# Description of the task
Lines from the one with "The image size is (812, 361)." through the end of the records, and no others, are what the answer should contain, copied exactly; please keep pictures out.

#### Extracted information

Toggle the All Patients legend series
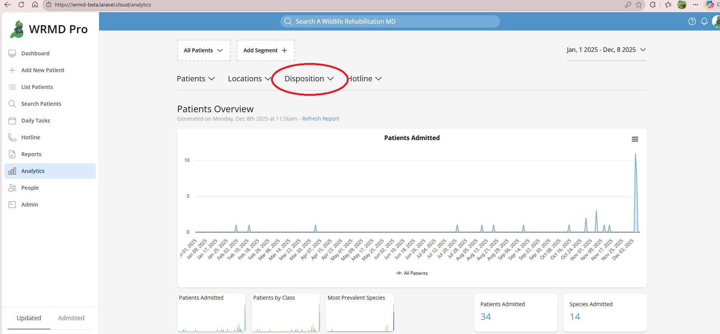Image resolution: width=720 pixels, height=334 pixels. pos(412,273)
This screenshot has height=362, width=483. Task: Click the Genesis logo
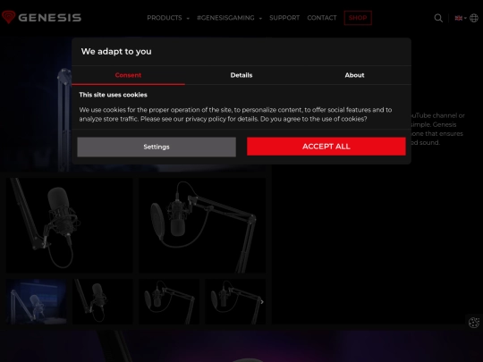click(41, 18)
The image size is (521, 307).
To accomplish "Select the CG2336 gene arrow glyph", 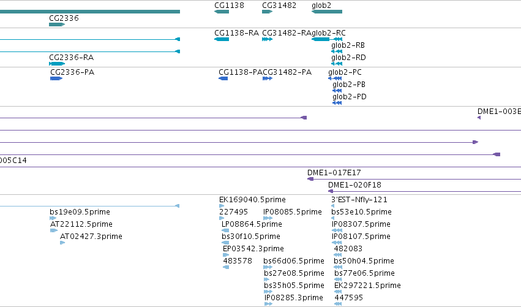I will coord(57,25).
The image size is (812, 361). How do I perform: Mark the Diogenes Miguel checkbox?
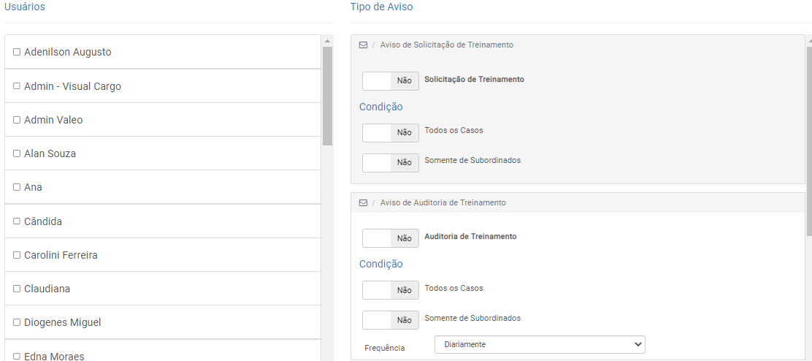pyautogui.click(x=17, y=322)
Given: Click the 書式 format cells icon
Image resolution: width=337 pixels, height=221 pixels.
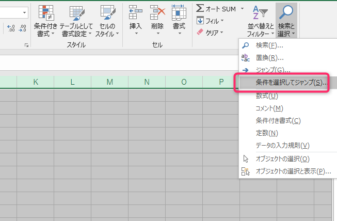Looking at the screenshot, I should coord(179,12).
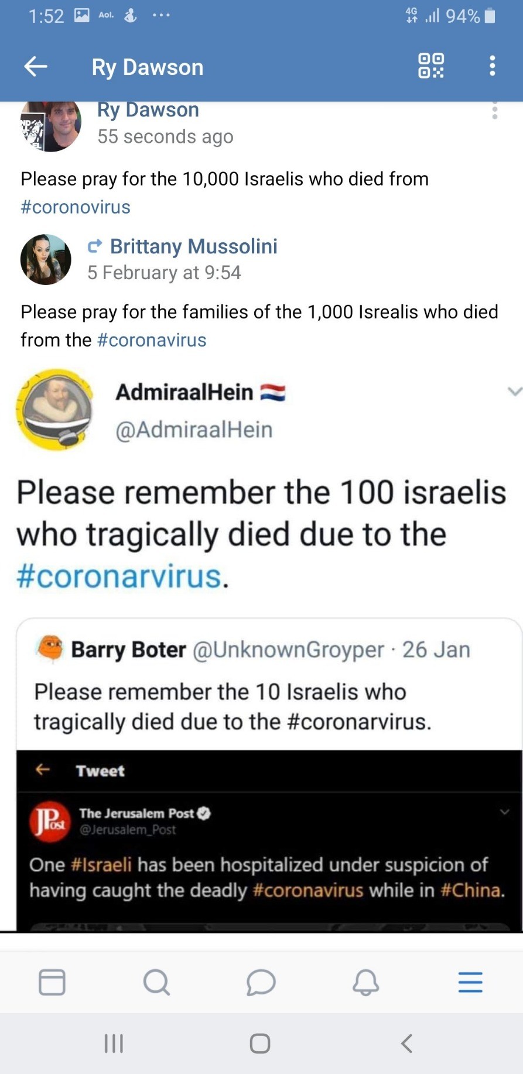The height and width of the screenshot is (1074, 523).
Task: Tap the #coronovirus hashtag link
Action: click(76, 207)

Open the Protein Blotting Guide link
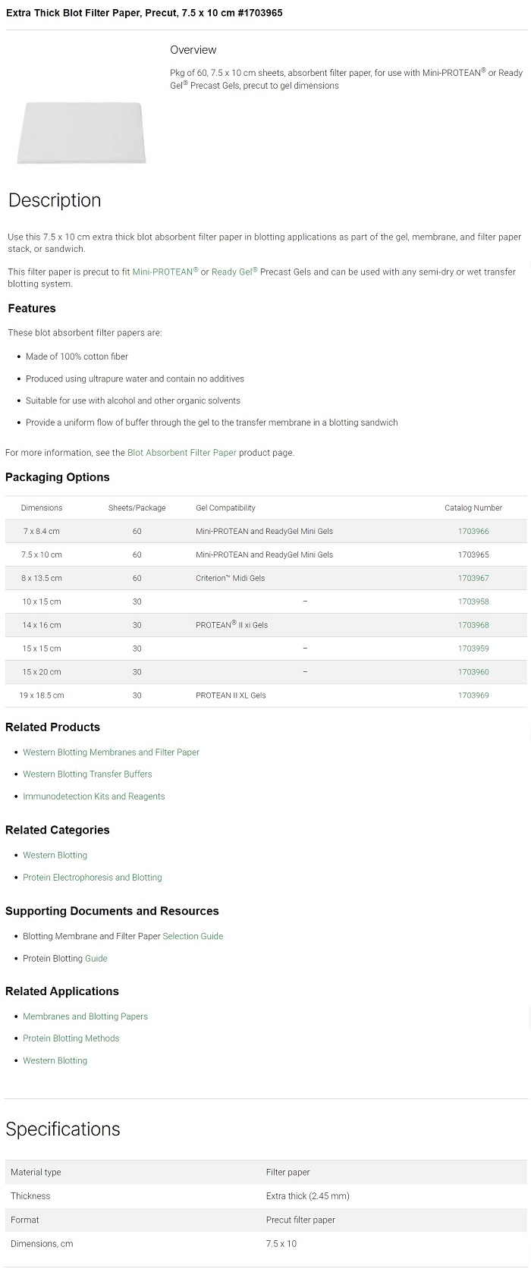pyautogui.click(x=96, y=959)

########

# Exercise solution
The image size is (812, 361). How do I perform: Mark the Diogenes Miguel checkbox?
pyautogui.click(x=17, y=322)
Given: Click the 書式 format cells icon
Image resolution: width=337 pixels, height=221 pixels.
Looking at the screenshot, I should coord(179,12).
The height and width of the screenshot is (1074, 523).
Task: Tap the #coronovirus hashtag link
Action: click(76, 207)

Open the Protein Blotting Guide link
pyautogui.click(x=96, y=959)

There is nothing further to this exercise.